Exercise goal:
Look through the listing below and say how many lines contain the word "SYMBOLIC". Nothing else belongs in the reply.

Recorded information:
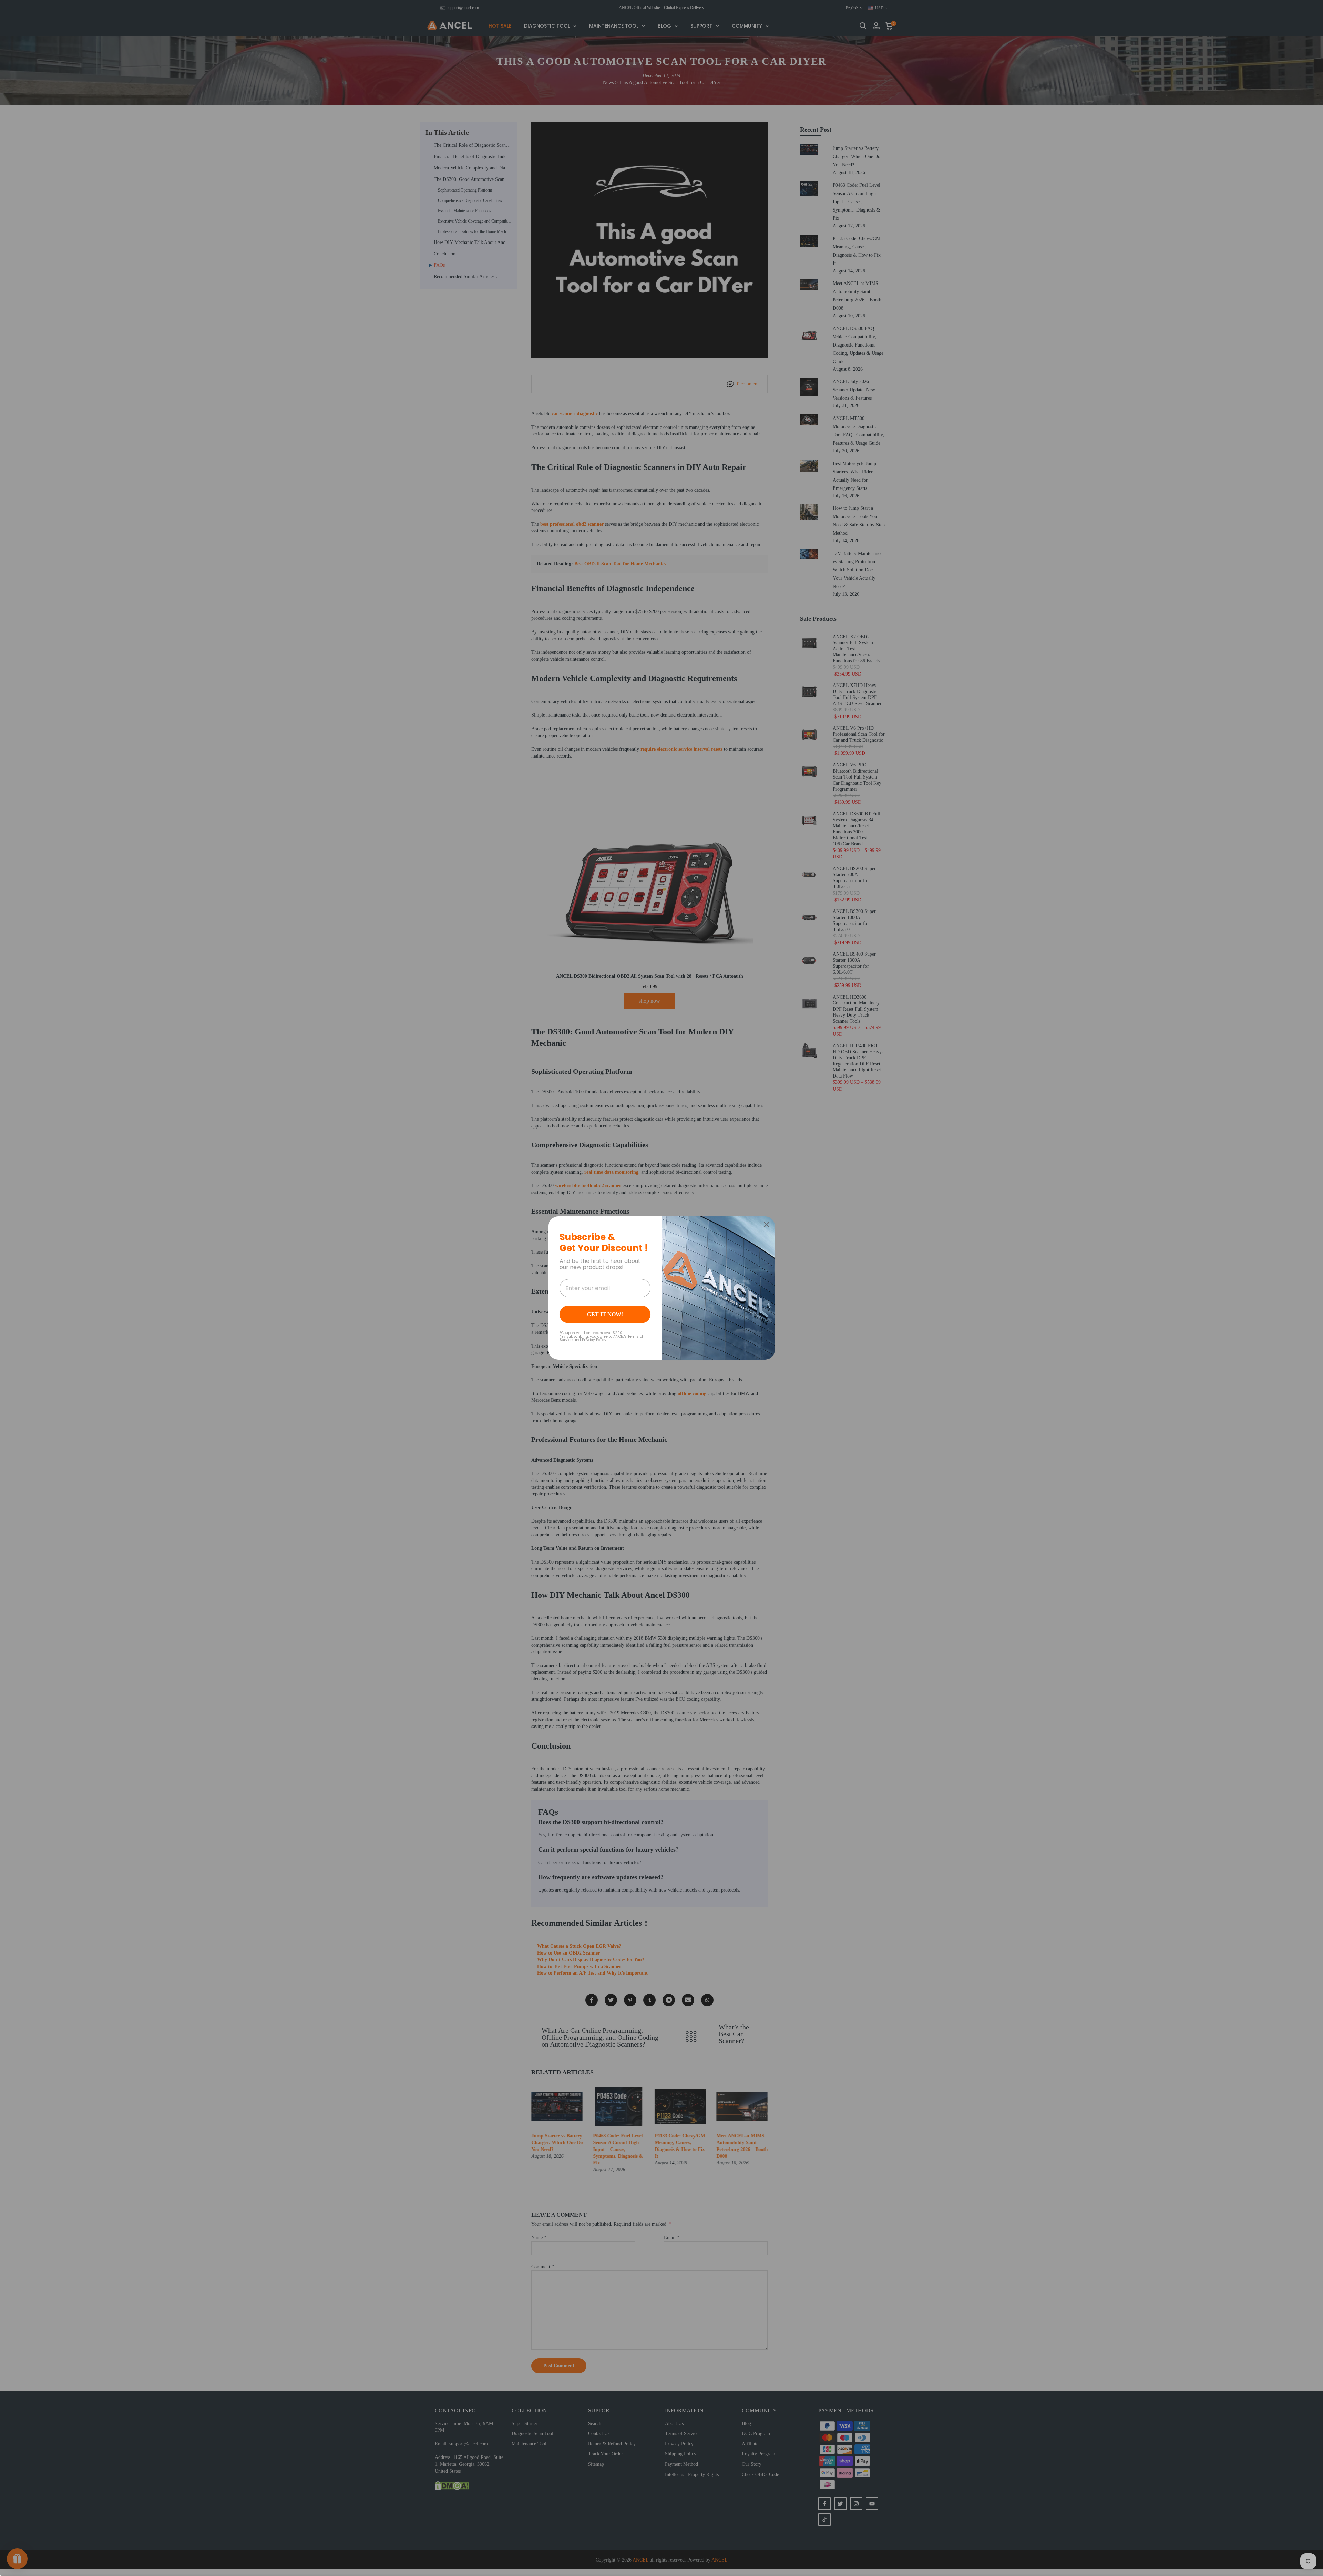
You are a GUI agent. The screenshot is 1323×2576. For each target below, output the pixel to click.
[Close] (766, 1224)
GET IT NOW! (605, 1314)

...

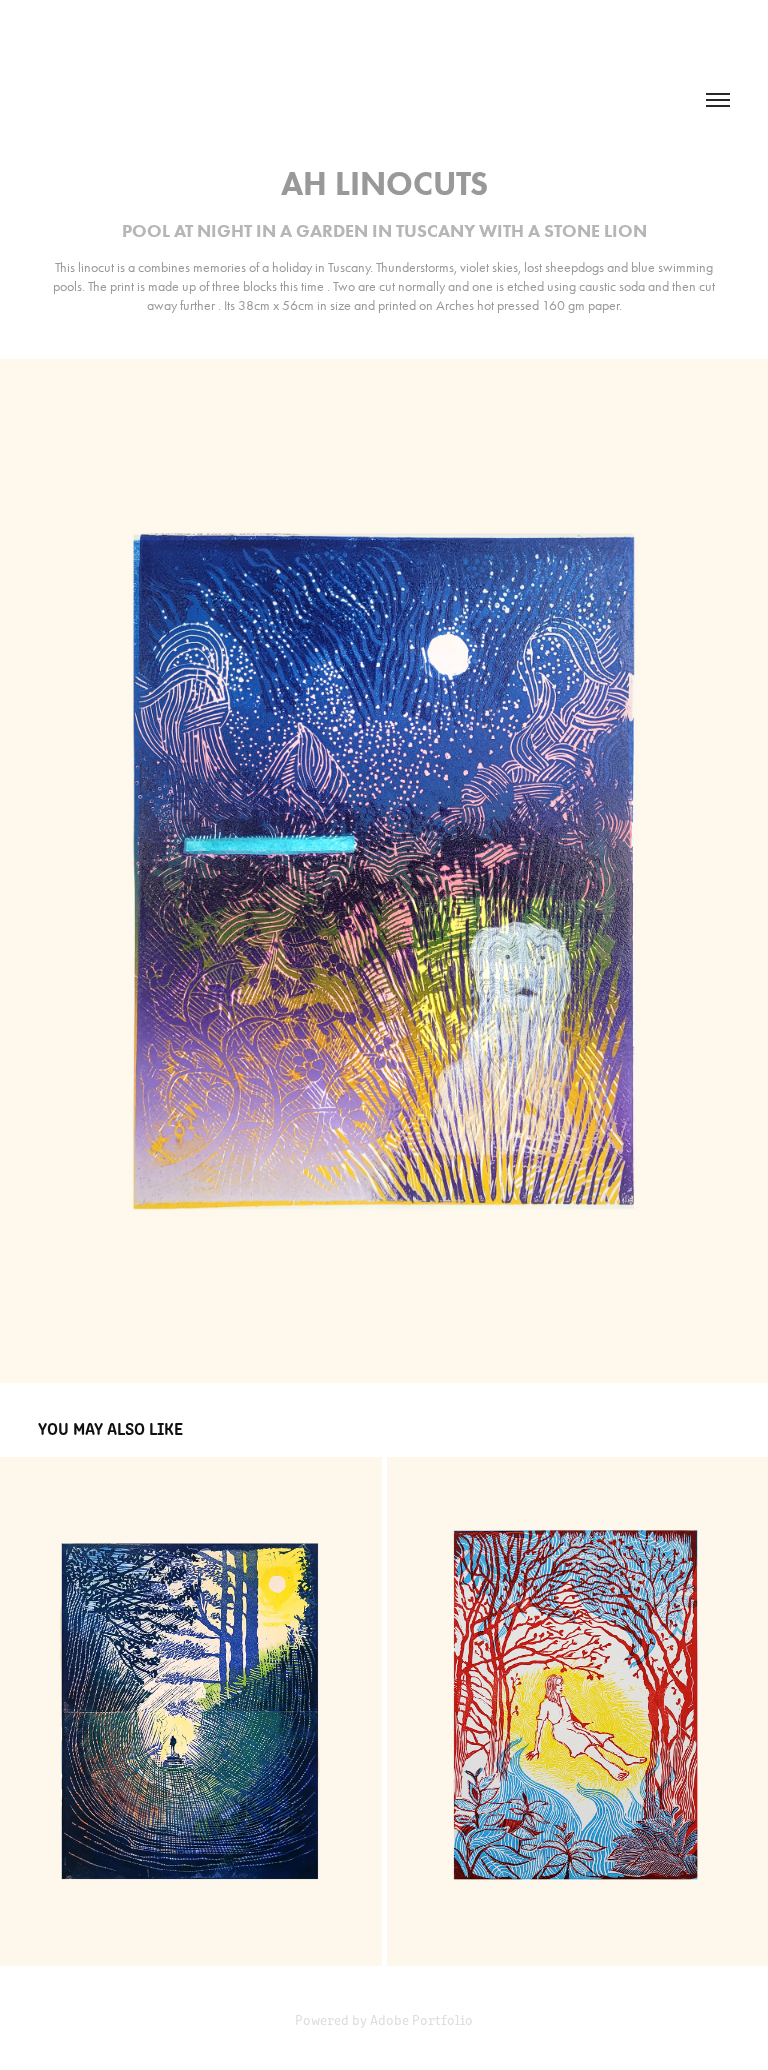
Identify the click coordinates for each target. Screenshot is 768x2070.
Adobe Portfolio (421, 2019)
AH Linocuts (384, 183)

--

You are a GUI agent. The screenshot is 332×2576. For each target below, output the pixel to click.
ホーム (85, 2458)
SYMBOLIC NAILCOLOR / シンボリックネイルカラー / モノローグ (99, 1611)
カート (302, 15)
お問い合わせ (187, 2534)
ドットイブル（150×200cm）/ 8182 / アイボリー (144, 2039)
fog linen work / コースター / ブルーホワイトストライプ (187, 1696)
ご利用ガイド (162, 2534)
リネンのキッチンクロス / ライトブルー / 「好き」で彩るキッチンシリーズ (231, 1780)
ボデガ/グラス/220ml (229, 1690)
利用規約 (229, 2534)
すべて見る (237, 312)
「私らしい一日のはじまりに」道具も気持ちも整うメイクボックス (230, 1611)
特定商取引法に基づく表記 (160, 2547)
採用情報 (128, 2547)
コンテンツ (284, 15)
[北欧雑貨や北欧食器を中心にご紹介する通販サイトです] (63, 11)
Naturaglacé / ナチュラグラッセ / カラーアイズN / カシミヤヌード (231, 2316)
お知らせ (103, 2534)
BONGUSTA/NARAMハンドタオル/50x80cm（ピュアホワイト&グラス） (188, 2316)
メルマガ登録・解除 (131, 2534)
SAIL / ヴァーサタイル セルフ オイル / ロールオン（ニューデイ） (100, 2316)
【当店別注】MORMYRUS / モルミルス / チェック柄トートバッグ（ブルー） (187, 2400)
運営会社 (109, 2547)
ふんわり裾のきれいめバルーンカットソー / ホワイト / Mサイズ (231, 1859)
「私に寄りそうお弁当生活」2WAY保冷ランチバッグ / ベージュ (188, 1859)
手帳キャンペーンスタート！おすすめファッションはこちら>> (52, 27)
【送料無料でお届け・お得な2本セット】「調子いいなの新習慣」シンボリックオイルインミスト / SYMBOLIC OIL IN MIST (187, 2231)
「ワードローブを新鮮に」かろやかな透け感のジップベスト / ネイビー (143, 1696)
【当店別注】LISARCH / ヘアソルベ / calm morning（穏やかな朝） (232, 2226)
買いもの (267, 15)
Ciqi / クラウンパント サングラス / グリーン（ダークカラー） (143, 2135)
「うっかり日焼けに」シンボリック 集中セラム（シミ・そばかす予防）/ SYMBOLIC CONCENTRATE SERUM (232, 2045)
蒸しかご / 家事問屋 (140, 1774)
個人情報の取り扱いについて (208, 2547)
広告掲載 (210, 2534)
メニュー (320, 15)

Output of the exercise:
3